The Golden Belt District is Durham's most "intact and representative example of the early twentieth-century mill village" and was originally established to produce bags for local tobacco manufacturer W.T. Blackwell & Co.  Ninety-two thousand yards of cotton were purchased monthly to produce the daily output of 70,000 to 80,000 bags.

Understanding the economic value of vertical integration in manufacturing, President Julian S. Carr founded the Durham Cotton Manufacturing Company, producing cotton cloth on 200 looms and was considered "one of the finest factories in the country".

      

A few years later, The Golden Belt Bag Factory was incorporated to produce a single product - tobacco bags.  Workers, mainly women and children, would do the hand finishing work at home for 30 to 40 cents per thousand bags.  This equated to a day (or two) of full labor.  Hand work, like sewing production today, was still necessary to clip strings, turn, and drawstring each bag. 

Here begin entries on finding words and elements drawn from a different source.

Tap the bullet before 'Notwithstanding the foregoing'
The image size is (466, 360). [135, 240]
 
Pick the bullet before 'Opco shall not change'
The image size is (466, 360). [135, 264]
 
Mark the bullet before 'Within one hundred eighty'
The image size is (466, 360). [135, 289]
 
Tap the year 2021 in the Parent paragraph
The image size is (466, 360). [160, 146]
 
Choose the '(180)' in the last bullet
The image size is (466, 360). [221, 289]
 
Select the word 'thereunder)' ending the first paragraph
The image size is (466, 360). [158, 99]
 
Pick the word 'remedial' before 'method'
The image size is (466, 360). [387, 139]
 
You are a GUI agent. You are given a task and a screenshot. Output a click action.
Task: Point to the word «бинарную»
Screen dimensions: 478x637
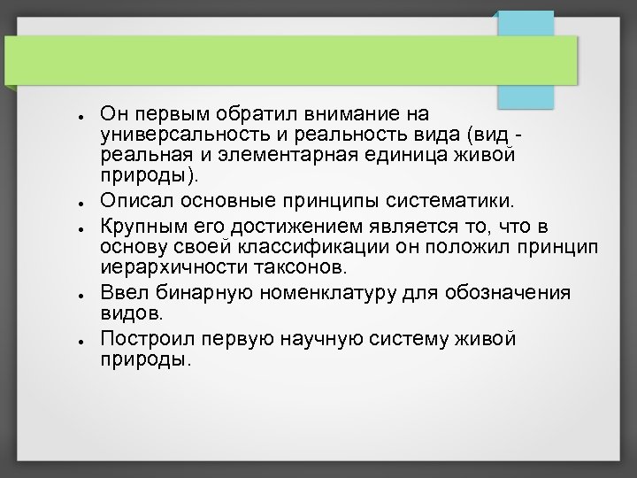[190, 294]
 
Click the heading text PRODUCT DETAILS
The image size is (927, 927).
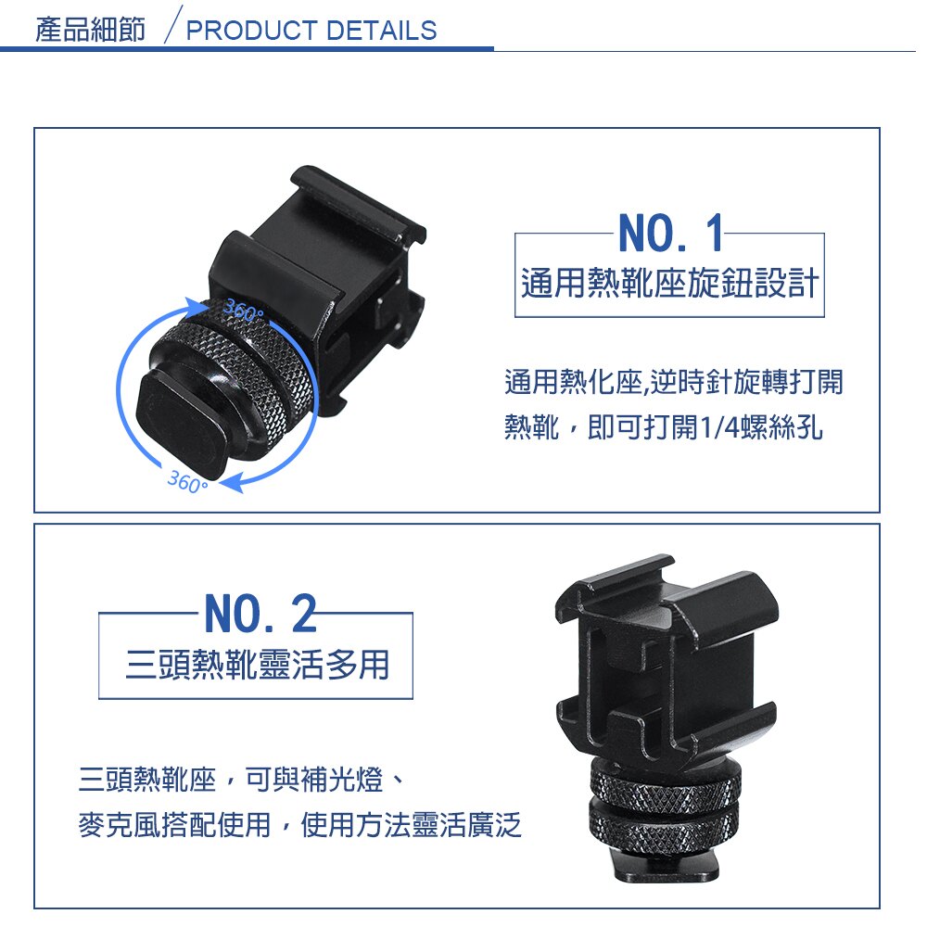(x=311, y=31)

As tobacco grew, so did the Golden Belt, with the purchase of the vacant factory buildings of the American Tobacco predecessors and by 1900, 48 machines produced up to 15,000 bags each day for tobacco, flour, cornmeal, and salt.  Even at this capacity, the labels and drawstrings were still being done on the kitchen tables of local Durham workers. 

 

Carr continued his expansion of the Golden Belt Manufacturing Company directly across the street from his other textile investment, the Durham Hosiery Mill.  As a cotton and bag mill requiring dangerous work (often 12 - 18 hours each day), Golden Belt was one of the first southern textile mills to employ African American workers in production.  Although, the majority of jobs were held by women and sadly, children 8 years of age and older. 

 

Like many mill villages, small homes within walking distance of the factory were built for workers to rent, however, few stand today.  Even diversification into plastic cigarette tips couldn't save the mill from closing during the decade of 1975 to 1985, when our country lost 800 textile mills to outsourcing and 100,000 jobs here in North Carolina.  

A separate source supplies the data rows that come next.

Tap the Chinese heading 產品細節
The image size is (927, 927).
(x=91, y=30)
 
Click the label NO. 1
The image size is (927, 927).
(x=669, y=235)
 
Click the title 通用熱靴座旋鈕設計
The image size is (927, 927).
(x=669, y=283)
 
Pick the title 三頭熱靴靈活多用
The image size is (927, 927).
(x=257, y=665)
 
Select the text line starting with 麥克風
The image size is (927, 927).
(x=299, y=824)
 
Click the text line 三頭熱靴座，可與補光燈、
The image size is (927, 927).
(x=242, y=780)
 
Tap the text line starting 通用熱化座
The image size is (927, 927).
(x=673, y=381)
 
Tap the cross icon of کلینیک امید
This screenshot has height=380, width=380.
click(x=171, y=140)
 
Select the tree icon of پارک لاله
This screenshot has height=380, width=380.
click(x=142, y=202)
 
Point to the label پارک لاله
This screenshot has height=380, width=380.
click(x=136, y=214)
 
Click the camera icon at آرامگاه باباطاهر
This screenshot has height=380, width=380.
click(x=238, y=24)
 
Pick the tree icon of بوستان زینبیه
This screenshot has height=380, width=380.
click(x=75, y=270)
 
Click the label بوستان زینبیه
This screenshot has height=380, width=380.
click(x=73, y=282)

The building remained vacant until 2016, when New York based LRC Properties did a complete renovation of part of the original campus, including the 118 year old cotton mill.  Now a vibrant community where music, the arts, entertainment, and food meet residential and commercial development, this century old building on the National Register of Historic Places has been given a new lease on life and modernized for the 21st century.  With a vision to make "arts the center of the community", the Golden Belt Campus is playing a vital role in the revitalization of one of America's coolest cites; Durham, NC.